(Element and text location data)
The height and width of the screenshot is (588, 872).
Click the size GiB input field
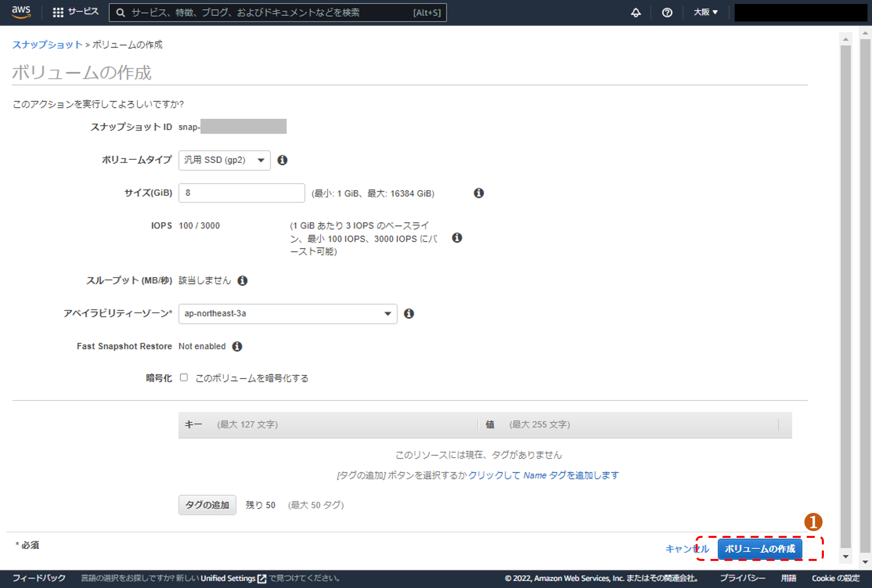[242, 193]
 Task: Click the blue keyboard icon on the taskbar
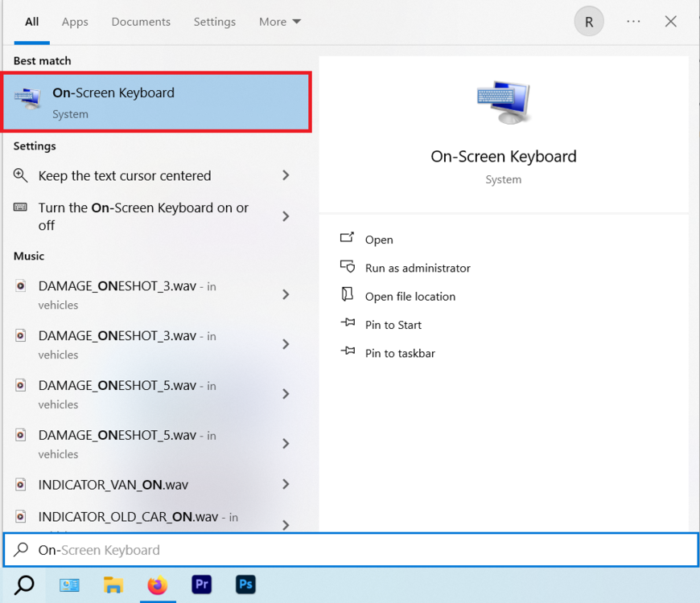click(69, 585)
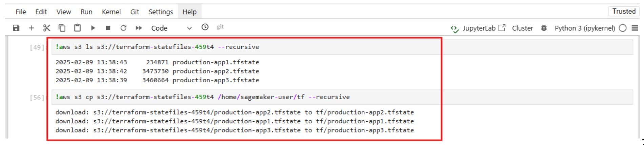Open the Settings menu
This screenshot has width=644, height=145.
pos(161,12)
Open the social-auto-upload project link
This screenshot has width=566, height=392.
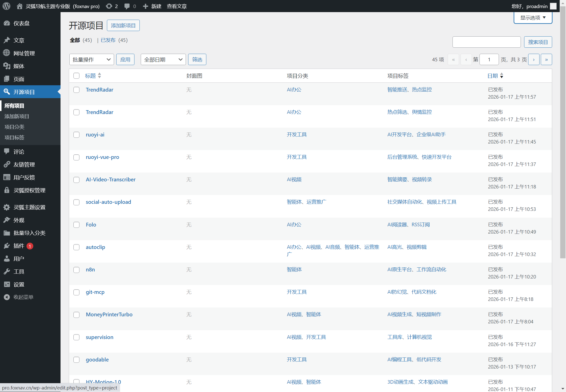108,202
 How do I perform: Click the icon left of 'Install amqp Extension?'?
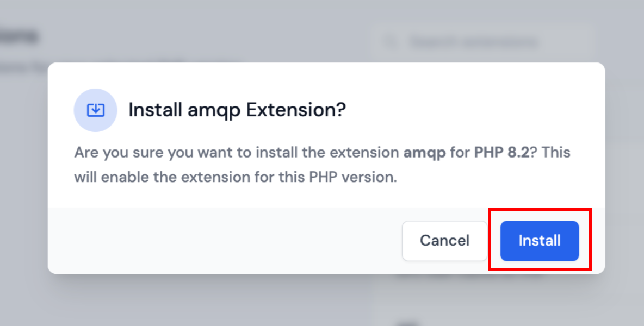pos(96,109)
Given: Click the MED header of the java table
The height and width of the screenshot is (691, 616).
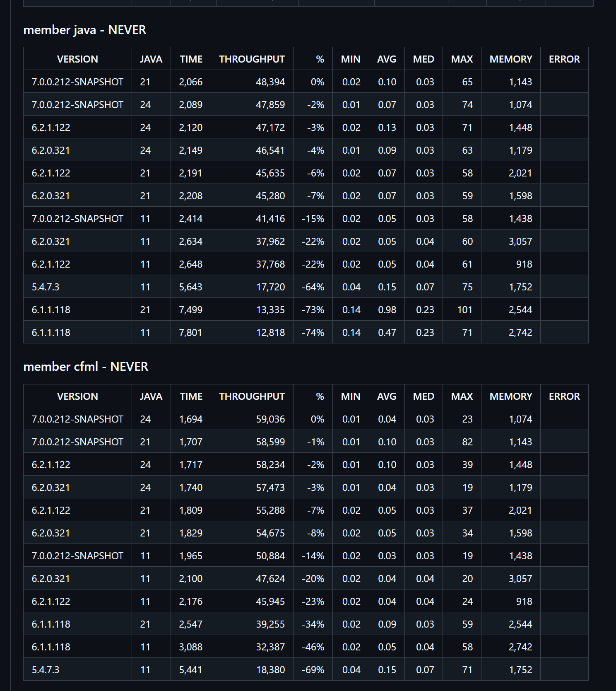Looking at the screenshot, I should tap(424, 59).
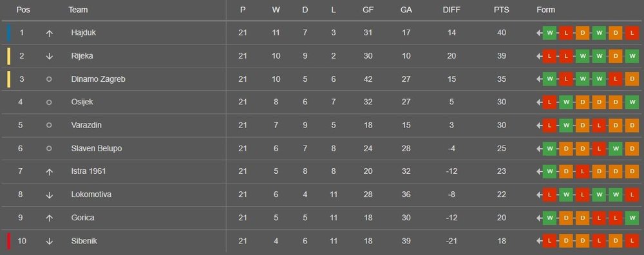
Task: Click the up arrow icon beside Hajduk
Action: [x=50, y=33]
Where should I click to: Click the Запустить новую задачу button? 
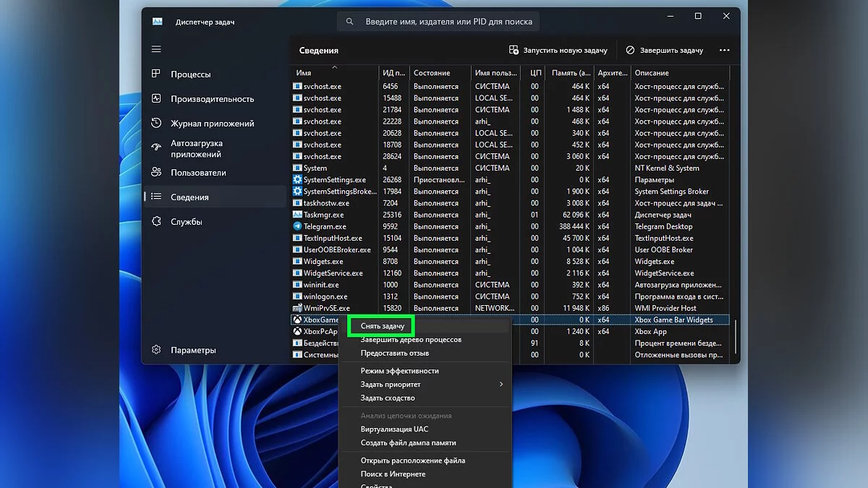point(558,51)
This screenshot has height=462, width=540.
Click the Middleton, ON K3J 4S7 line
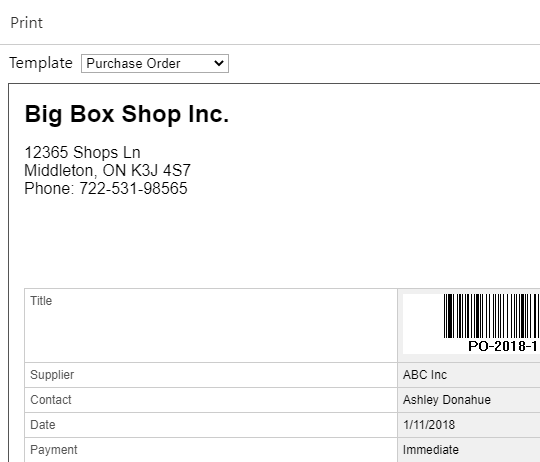(107, 170)
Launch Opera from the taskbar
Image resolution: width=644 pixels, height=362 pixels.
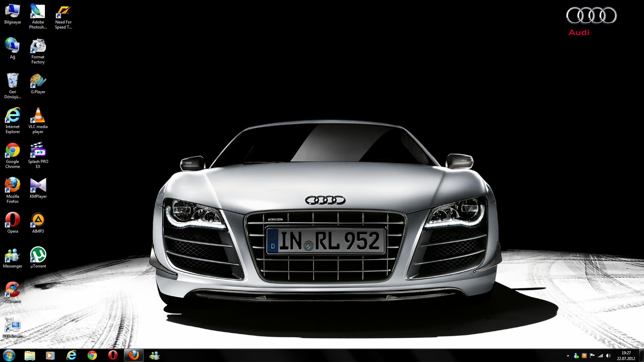(x=113, y=355)
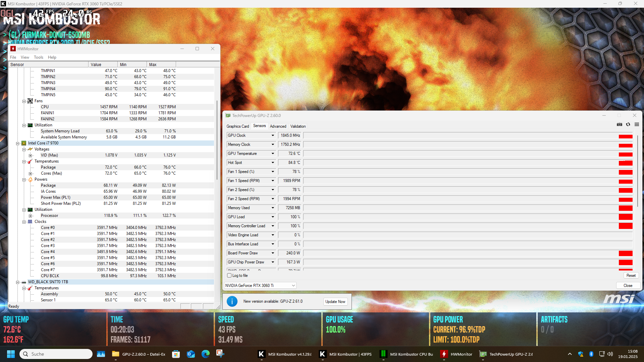Click the Update Now button
This screenshot has height=362, width=644.
335,302
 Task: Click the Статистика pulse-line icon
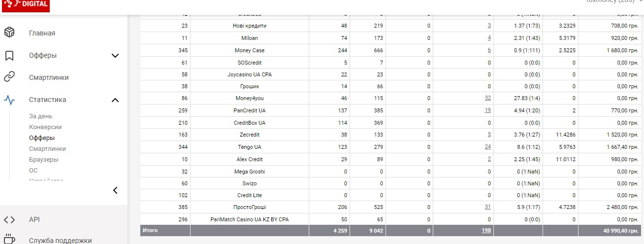coord(9,100)
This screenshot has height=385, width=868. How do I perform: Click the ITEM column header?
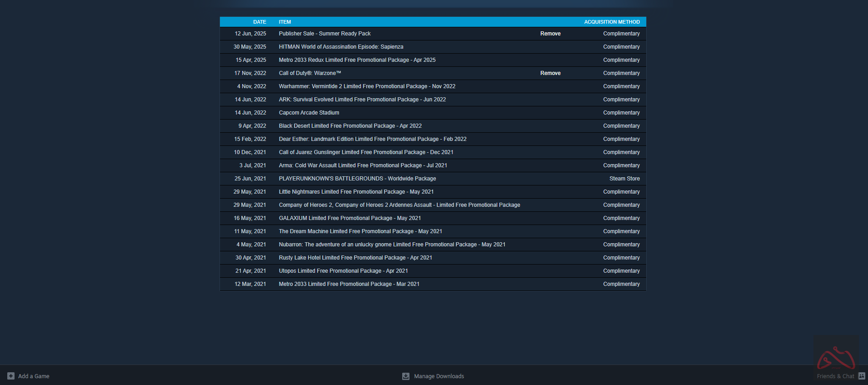pos(285,22)
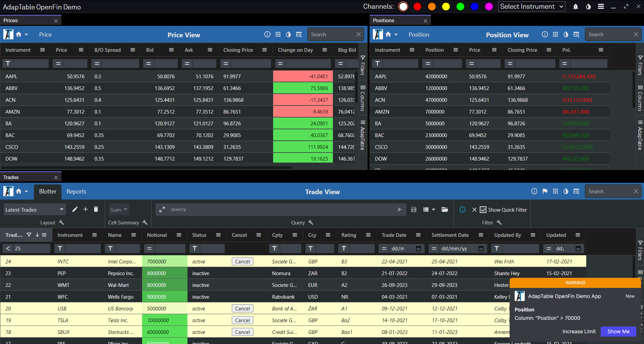This screenshot has height=344, width=644.
Task: Click the theme contrast icon in Position View
Action: coord(566,34)
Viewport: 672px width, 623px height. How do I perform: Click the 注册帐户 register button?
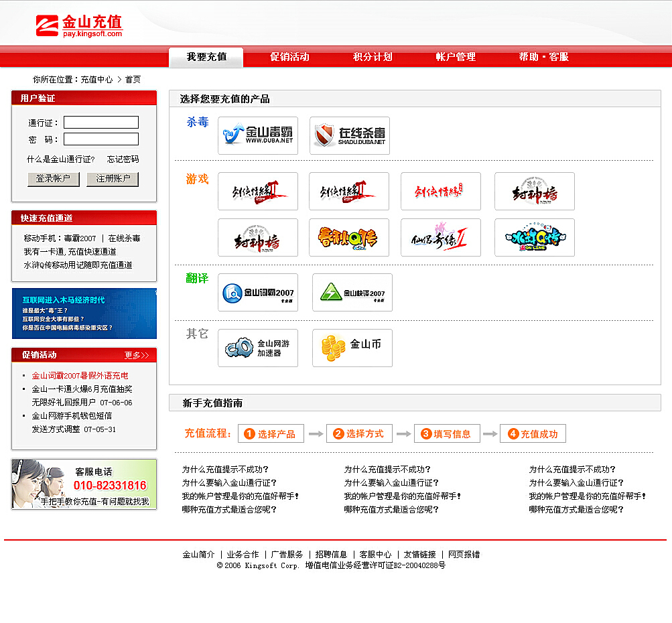tap(112, 180)
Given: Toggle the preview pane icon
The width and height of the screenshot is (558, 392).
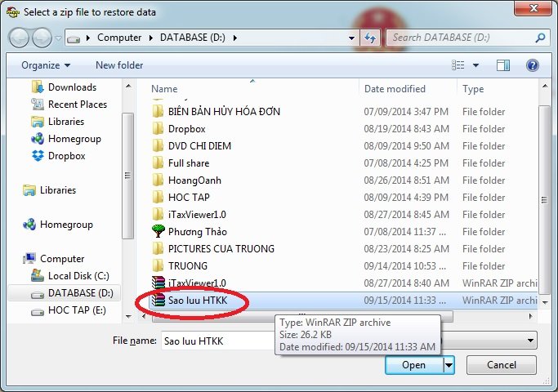Looking at the screenshot, I should [x=503, y=65].
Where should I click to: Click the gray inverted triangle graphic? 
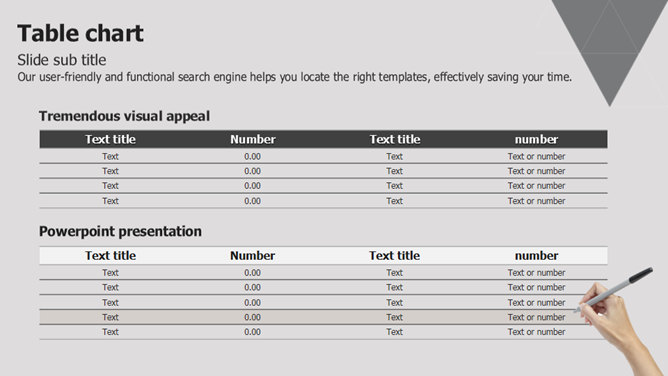click(x=610, y=47)

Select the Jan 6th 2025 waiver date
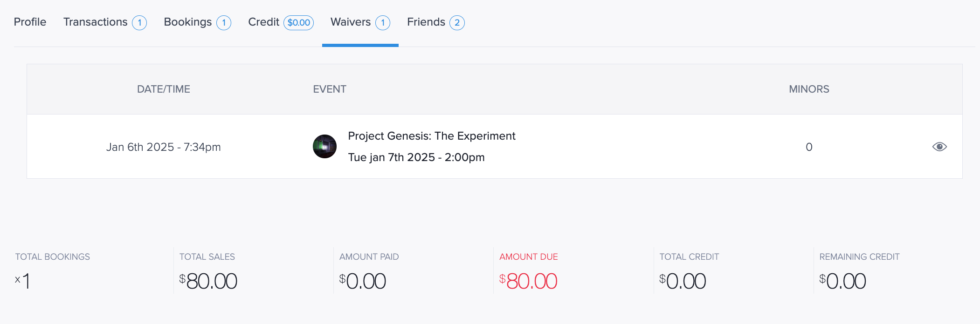point(164,147)
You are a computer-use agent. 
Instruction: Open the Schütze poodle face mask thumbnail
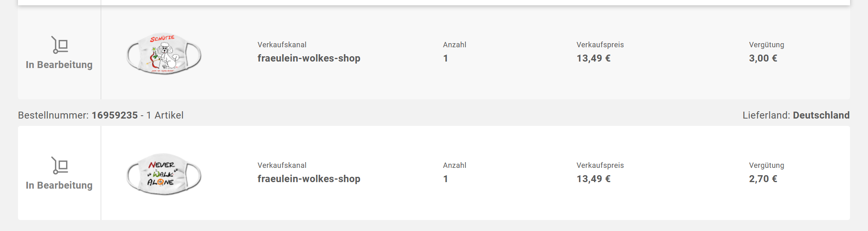tap(164, 54)
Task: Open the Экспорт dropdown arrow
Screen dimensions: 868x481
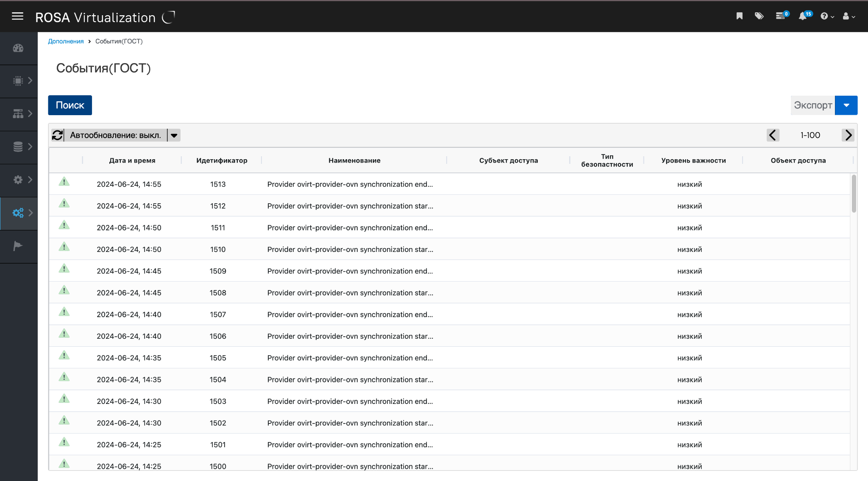Action: click(846, 105)
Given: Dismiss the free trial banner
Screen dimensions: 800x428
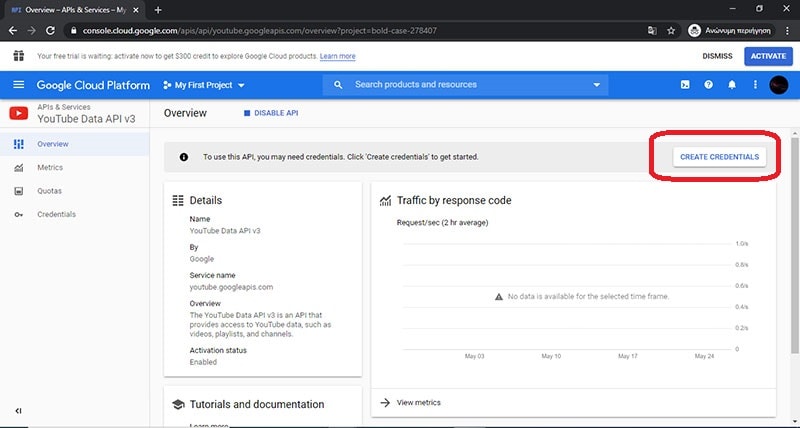Looking at the screenshot, I should tap(717, 56).
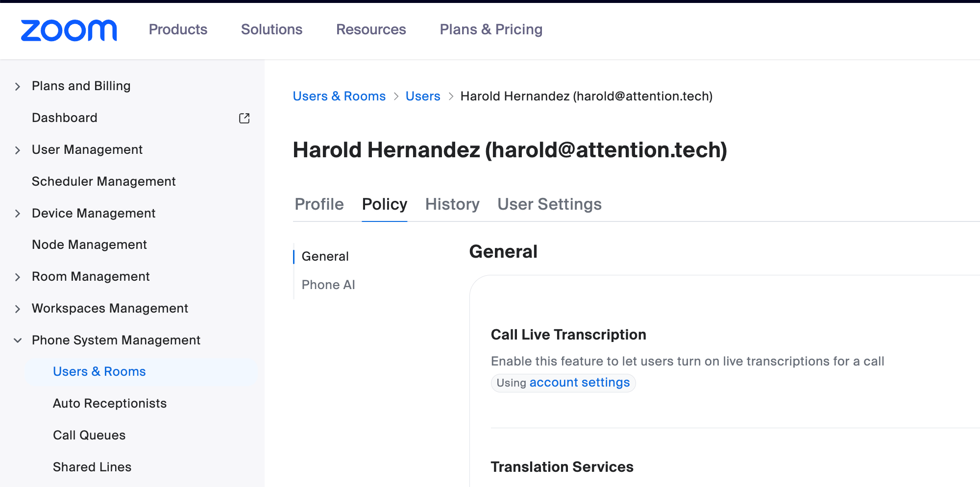Open Dashboard external link icon

tap(244, 118)

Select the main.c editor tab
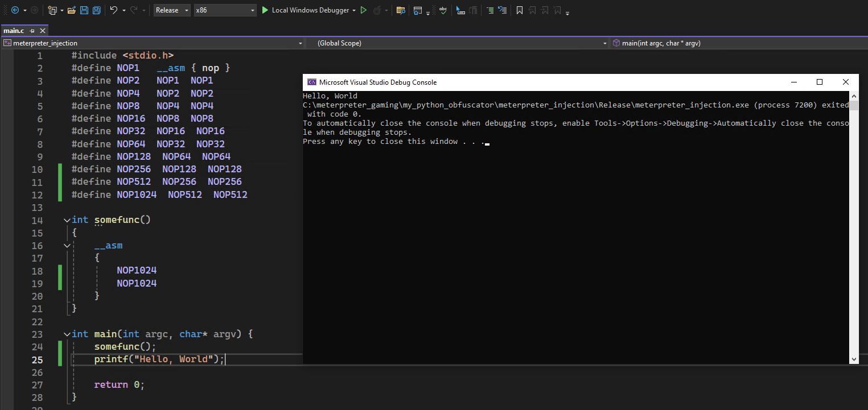point(14,31)
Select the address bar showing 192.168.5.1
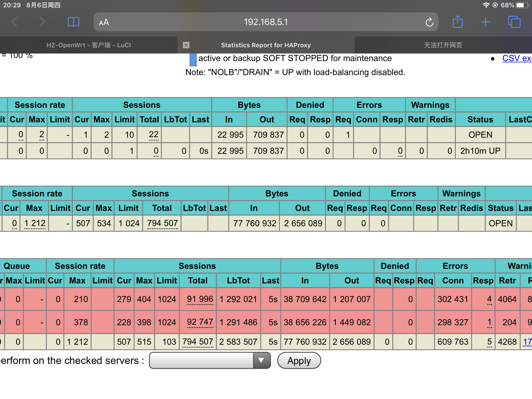The width and height of the screenshot is (532, 399). coord(266,22)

◆ Exercise description: Please rewrite all of the data above with every "Where should I click to" swapped for "Where do I click to", changing nothing else and leaving out the pictures.

◆ Exercise response:
The height and width of the screenshot is (588, 872).
Click the size GiB input field
[242, 193]
 Task: Click the blue keyboard icon on the taskbar
click(69, 585)
Open the Settings menu
This screenshot has width=644, height=145.
pos(161,12)
Open the social-auto-upload project link
This screenshot has width=566, height=392.
108,202
 How do I perform: Click the icon left of 'Install amqp Extension?'?
pos(96,109)
Given: Click the MED header of the java table
The height and width of the screenshot is (691, 616).
Looking at the screenshot, I should tap(424, 59).
Task: Click the up arrow icon beside Hajduk
Action: [x=50, y=33]
Where do I click to: Click the Запустить новую задачу button? 
point(558,51)
This screenshot has height=462, width=540.
Click the Middleton, ON K3J 4S7 line
(107, 170)
Launch Opera from the taskbar
Image resolution: width=644 pixels, height=362 pixels.
(x=113, y=355)
Click the Update Now button
This screenshot has height=362, width=644.
335,302
 Task: Click the Статистика pulse-line icon
coord(9,100)
This screenshot has height=385, width=868. How do I perform: Click the ITEM column header?
pos(285,22)
This screenshot has height=344, width=644.
Task: Click the theme contrast icon in Position View
Action: coord(566,34)
Viewport: 672px width, 623px height. How do I perform: Click the 注册帐户 register button?
tap(112, 180)
Given: Toggle the preview pane icon
The width and height of the screenshot is (558, 392).
Looking at the screenshot, I should [x=503, y=65].
Where do I click to: Click the gray inverted triangle graphic? 
click(x=610, y=47)

Select the Jan 6th 2025 waiver date
point(164,147)
You are a computer-use agent. 
Instruction: Open the Schütze poodle face mask thumbnail
tap(164, 54)
Task: Open the Экспорт dropdown arrow
Screen dimensions: 868x481
Action: click(846, 105)
Given: Dismiss the free trial banner
Screen dimensions: 800x428
Looking at the screenshot, I should tap(717, 56).
Open Dashboard external link icon

tap(244, 118)

Select the main.c editor tab
point(14,31)
Select the address bar showing 192.168.5.1
The width and height of the screenshot is (532, 399). coord(266,22)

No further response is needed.